Set exercise: Copy the items starting at the line containing "Task: Open the learn more about Webhooks link" and ending at the line containing "Action: click(x=5, y=88)", swapping "Instruction" for "Goal" and keeping everything else unchanged.

Data rows:
--- --- ---
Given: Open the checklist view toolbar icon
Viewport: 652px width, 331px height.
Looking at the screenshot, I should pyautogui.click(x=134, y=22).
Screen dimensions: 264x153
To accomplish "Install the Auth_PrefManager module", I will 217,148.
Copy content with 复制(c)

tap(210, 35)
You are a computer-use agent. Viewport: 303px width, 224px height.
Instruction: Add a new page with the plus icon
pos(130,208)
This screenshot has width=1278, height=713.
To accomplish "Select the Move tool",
--- --- ---
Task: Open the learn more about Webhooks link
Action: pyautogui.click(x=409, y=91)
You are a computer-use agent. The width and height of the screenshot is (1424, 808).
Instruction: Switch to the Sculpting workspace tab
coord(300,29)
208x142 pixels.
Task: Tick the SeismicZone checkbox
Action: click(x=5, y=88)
--- --- ---
Solution to this exercise:
Task: Open the learn more about Webhooks link
Action: pyautogui.click(x=409, y=91)
You are a computer-use agent. The width and height of the screenshot is (1424, 808).
Goal: Switch to the Sculpting workspace tab
coord(300,29)
208x142 pixels.
Task: Tick the SeismicZone checkbox
Action: click(x=5, y=88)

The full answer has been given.